- _What is required_
Output all entries precisely.

Data shown below:

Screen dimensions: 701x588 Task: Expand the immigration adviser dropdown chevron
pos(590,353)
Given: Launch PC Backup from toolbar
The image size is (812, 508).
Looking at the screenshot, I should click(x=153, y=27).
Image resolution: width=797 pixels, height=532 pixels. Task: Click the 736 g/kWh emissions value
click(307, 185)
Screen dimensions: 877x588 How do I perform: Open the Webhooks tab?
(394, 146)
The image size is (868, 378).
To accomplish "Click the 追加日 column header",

End of Data shown.

- _Result of this exercise_
Screen dimensions: 701x588 Task: Expand the immigration adviser dropdown chevron
pos(590,353)
Given: Launch PC Backup from toolbar
The image size is (812, 508).
Looking at the screenshot, I should click(x=153, y=27).
Image resolution: width=797 pixels, height=532 pixels. Task: Click the 736 g/kWh emissions value
click(307, 185)
Screen dimensions: 877x588 How do I perform: Open the Webhooks tab?
(394, 146)
The image size is (868, 378).
To accomplish "Click the 追加日 column header",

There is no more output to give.